On peut voir assez facilement cette exécution concurrente. Considérons les deux programmes Python suivants :

progA.py

🐍 Script Python
import time

for i in range(100):
    print("programme A en cours, itération", i)
    time.sleep(0.01)  # pour simuler un traitement avec des calculs

progB.py

🐍 Script Python
import time

for i in range(100):
    print("programme B en cours, itération", i)
    time.sleep(0.01)  # pour simuler un traitement avec des calculs

En ouvrant un Terminal, on peut lancer simultanément ces deux programmes avec la commande

Bash
$ python progA.py & python progB.py &

Le caractère & qui suit une commande permet de lancer l'exécution en arrière plan et de rendre la main au terminal.

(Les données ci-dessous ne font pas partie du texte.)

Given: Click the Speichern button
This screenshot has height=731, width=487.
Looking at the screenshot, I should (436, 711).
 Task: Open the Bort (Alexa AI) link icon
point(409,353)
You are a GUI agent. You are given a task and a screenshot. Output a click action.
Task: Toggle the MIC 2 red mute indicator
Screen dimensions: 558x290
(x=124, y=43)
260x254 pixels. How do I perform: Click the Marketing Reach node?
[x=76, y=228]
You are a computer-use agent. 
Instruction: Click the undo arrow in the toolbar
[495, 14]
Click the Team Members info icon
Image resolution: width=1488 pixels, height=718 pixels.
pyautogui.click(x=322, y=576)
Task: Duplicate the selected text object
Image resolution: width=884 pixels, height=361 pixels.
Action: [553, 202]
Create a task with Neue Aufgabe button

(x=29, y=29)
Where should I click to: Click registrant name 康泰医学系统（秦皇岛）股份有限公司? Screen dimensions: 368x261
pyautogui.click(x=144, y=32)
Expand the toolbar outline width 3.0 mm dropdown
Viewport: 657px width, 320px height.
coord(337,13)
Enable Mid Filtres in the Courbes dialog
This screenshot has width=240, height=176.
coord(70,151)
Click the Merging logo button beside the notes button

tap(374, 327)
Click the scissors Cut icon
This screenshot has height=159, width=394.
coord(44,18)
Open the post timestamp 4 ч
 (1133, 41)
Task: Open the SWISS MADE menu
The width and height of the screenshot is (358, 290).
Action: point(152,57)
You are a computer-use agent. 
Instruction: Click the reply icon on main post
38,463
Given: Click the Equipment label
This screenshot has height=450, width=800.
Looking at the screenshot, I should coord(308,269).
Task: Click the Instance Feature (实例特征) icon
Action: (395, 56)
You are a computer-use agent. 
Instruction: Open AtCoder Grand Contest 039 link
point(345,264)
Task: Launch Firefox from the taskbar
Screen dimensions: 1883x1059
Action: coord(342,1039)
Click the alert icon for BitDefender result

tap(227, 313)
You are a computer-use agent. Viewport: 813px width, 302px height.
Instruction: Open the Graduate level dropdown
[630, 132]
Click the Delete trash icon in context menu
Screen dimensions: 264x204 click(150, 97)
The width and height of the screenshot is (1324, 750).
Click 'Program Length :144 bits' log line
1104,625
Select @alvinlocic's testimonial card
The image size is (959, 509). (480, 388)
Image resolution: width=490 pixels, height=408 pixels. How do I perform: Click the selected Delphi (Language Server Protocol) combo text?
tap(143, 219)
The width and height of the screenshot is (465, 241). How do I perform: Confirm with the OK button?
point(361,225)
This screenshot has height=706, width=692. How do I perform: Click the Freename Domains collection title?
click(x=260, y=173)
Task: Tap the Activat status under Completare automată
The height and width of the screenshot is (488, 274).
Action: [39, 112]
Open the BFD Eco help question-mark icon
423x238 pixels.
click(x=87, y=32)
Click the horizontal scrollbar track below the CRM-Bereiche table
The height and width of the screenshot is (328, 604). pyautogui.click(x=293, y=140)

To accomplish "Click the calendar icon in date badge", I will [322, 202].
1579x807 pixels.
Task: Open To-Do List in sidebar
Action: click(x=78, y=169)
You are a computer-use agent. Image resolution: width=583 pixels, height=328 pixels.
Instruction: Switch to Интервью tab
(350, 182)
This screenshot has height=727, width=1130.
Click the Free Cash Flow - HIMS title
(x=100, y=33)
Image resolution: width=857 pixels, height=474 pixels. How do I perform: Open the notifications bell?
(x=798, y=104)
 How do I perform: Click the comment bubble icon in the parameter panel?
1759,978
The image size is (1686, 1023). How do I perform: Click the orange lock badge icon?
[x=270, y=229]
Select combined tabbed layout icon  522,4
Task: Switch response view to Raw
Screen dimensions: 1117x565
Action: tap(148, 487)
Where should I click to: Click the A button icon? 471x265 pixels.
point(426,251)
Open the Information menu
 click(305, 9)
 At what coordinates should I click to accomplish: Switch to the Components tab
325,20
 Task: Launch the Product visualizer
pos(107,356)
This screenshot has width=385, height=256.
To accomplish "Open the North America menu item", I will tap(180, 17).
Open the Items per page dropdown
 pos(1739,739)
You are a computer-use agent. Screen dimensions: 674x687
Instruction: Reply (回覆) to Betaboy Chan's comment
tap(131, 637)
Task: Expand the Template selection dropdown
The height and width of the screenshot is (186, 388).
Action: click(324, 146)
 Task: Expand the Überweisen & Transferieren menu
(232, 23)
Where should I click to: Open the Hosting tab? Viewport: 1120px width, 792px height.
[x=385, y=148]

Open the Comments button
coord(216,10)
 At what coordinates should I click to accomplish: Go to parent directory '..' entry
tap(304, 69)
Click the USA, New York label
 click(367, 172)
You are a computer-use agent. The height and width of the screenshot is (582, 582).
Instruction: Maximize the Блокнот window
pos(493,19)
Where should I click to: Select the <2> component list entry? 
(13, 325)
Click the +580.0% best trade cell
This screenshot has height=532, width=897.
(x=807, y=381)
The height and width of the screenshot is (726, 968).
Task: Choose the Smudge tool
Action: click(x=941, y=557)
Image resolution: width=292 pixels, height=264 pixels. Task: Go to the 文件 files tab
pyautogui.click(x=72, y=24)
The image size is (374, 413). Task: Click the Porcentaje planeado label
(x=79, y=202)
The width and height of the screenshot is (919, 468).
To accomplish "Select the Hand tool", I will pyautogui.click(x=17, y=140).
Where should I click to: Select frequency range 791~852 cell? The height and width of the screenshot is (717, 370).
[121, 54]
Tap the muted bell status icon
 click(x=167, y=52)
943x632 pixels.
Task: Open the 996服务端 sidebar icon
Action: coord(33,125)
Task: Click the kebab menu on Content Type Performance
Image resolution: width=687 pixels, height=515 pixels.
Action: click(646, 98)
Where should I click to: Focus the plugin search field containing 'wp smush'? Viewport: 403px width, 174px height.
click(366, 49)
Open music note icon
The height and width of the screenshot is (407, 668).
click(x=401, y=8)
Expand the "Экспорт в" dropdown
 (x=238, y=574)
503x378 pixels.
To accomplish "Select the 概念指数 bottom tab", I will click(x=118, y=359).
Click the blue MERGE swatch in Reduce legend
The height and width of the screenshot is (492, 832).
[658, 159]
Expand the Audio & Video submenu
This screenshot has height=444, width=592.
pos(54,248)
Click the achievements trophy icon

Le shell indique alors dans la console les PID des processus correspondant à l'exécution de ces deux programmes puis on constate grâce aux affichages que le système d'exploitation alloue le processeur aux deux programmes à tour de rôle :

Accès concurrents aux ressources⚓︎

Une ressource est une entité dont a besoin un processus pour s'exécuter. Les ressources peuvent être matérielles (processeur, mémoire, périphériques d'entrée/sortie, ...) mais aussi logicielles (variables).

Les différents processus se partagent les ressources, on parle alors d'accès concurrents aux ressources. Par exemple,

  • les processus se partagent tous l'accès à la ressource "processeur"
  • un traitement de texte et un IDE Python se partagent la ressource "clavier" ou encore la ressource "disque dur" (si on enregistre les fichiers), ...
  • un navigateur et un logiciel de musique se partagent la ressource "carte son", ...

C'est le système d'exploitation qui est chargé de gérer les processus et les ressources qui leur sont nécessaires, en partageant leur accès au processeur. Nous allons voir comment tout de suite !

États d'un processus⚓︎

Au cours de son existence, un processus peut se retrouver dans trois états :

  • état élu : lorsqu'il est en cours d'exécution, c'est-à-dire qu'il obtient l'accès au processeur
  • état prêt : lorsqu'il attend de pouvoir accéder au processeur
  • état en bloqué : lorsque le processus est interrompu car il a besoin d'attendre une ressource quelconque (entrée/sortie, allocation mémoire, etc.)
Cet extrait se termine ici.